Reading text ▸
☆ ☆ ☆

Of particular concern is that extension's potential is unknown and unutilized in some areas and that in many places technology transfer and adoption has not met the needs of target beneficiaries - despite the efforts in research and development. Other concerns centre on the limited priority and resources, both at the international and national levels, accorded to extension, as well as the lack of gender understanding and equality in the content of research, in the staff of extension offices and in approaches to farmers. The forces of change - and the need for change - require greater investigation and implementation of new approaches to agriculture extension.
The Regional Office for Asia and the Pacific (RAP) of the Food and Agriculture Organization (FAO) last organized an expert consultation relating to agricultural extension in 1996. Because of the rapid challenges confronting the world and more specifically, the Asia and Pacific region, and in light of the recent recruitment of an officer to address agricultural extension concerns for FAO-RAP Office, the need for a contemporary meeting seemed paramount. Its purpose was to bring experts together to review the status of agricultural extension, examine problems, needs and opportunities and to discuss strategies to address these issues both nationally and regionally, including a possible role for FAO.

☆ ☆ ☆

Listing ▸
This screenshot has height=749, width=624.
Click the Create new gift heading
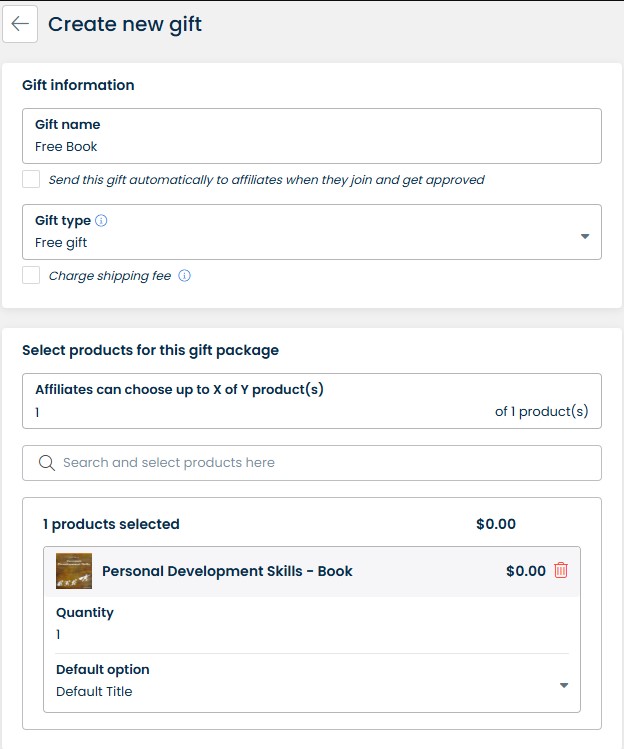[x=125, y=24]
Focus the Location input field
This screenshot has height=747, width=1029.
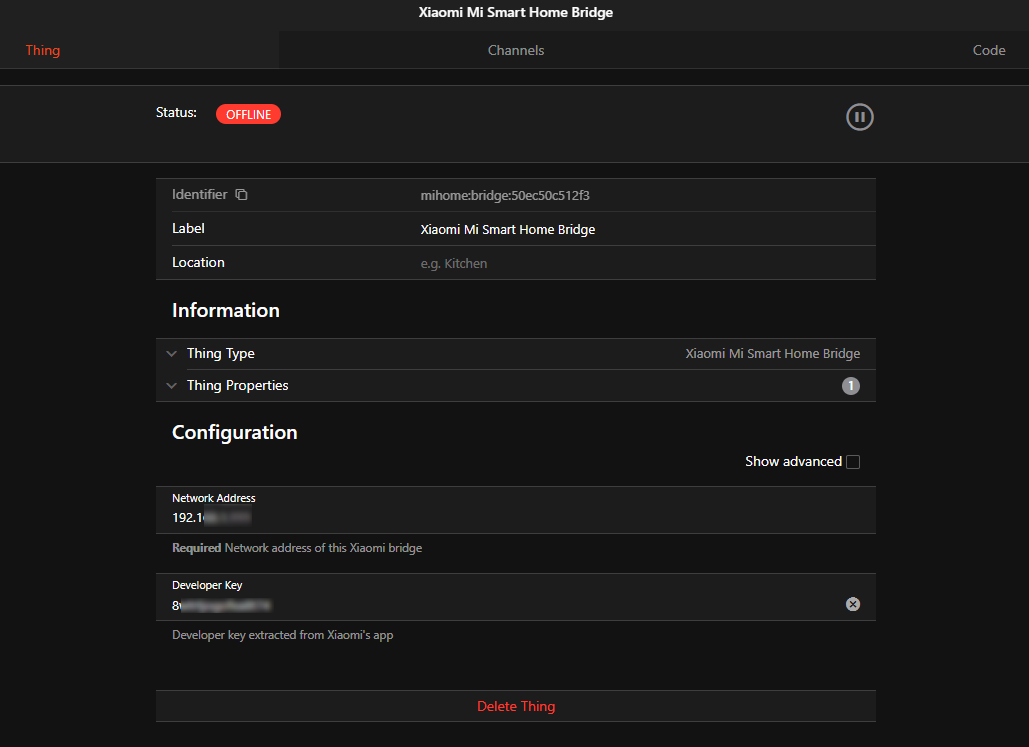tap(640, 263)
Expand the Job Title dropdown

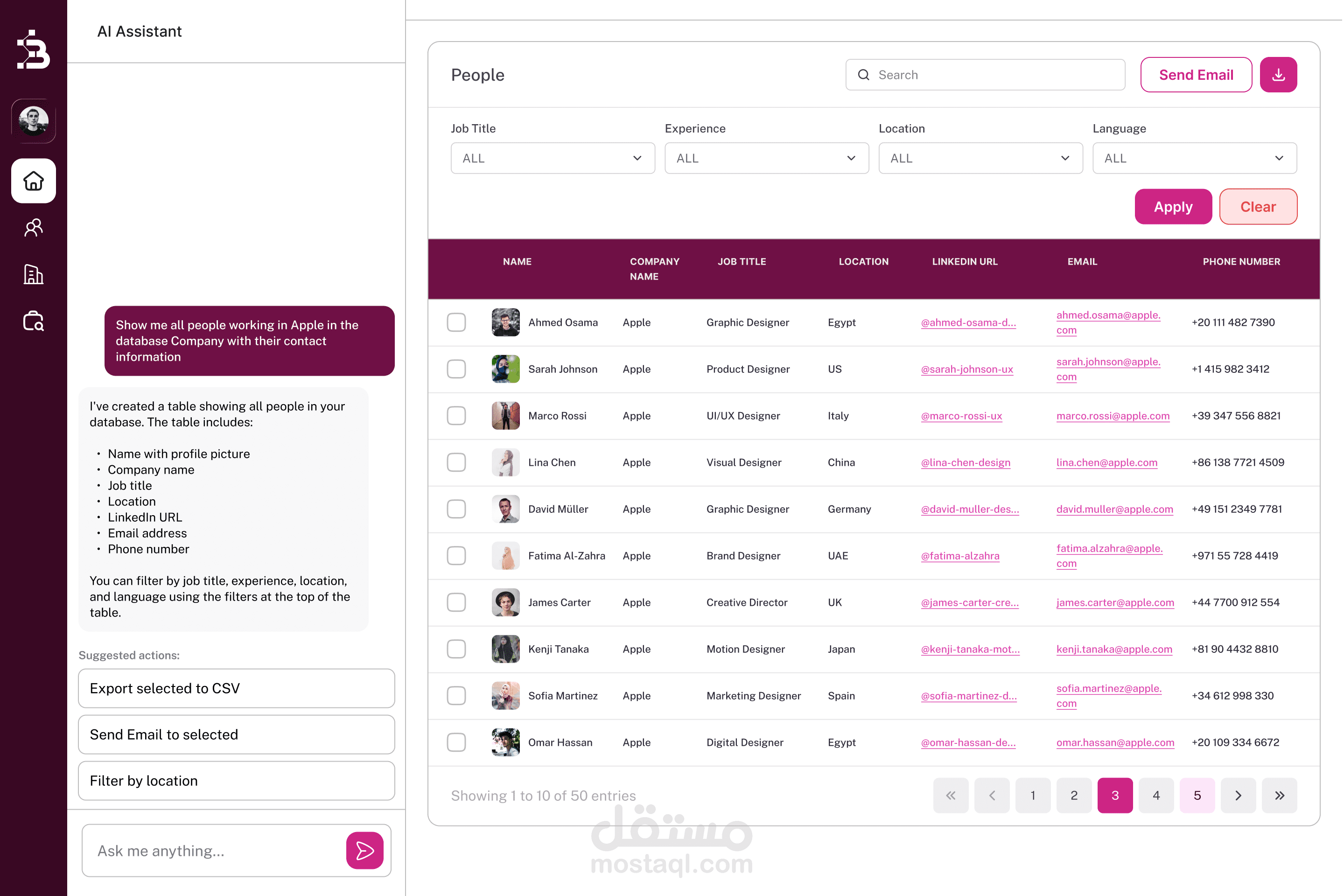click(x=553, y=158)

☆ ☆ ☆

Tasks to complete ▸
(a) The passage on agricultural extension names several areas that lack gender understanding and equality. List them.
(b) Carry on the passage on agricultural extension from its final sentence.

Answers for the exercise ▸
(a)
- the content of research
- the staff of extension offices
- approaches to farmers

(b)
The Expert consultation on agricultural extension, research-extension-farmer interface and technology transfer took place at FAO Regional Office for Asia and the Pacific, Bangkok, from 16 to 19 July 2002. The consultation participants represented Bangladesh, Cambodia, China, India, Indonesia, Republic of Korea, Malaysia, Nepal, Pakistan, Philippines, Sri Lanka and Thailand, plus seven resource persons and four observers from the Southeast Asian Ministers of Education Organization-Regional Centre for Graduate Study and Research in Agriculture, the International Training Center on Pig Husbandry in the Philippines and Kasetsart University in Thailand.
Presentations and discussions during the three-day Consultation addressed i) globalization, liberalization and the changing demands and role for agricultural extension; ii) new horizons and extension modalities for research-extension-farmer-market-civil society linkages; iii) information and communication opportunities for technology transfer and linkages; iv) gender dimensions in agricultural extension and technology development and transfer; and iv) policy, institutional and human resources development.
The Consultation's participants drafted several recommendations for future direction, including: documenting participatory methods to better link farmers, extension personnel and researchers; documenting successful cases of farmers bringing about innovation and change; enhancing knowledge-based skills and developing professional human-centred and resource-based agricultural extension services. The recommendations all require a repositioning and retooling of extension professionals, especially in the ICT environment and which are also priorities. After dividing into groups to analyse the Consultation's themes, the participants identified the priorities and presented frameworks for projects that ultimately will address the recommendations coming out of the meeting, for which FAO should take leadership to ensure appropriate attention. These frameworks are included in the Annex of this report.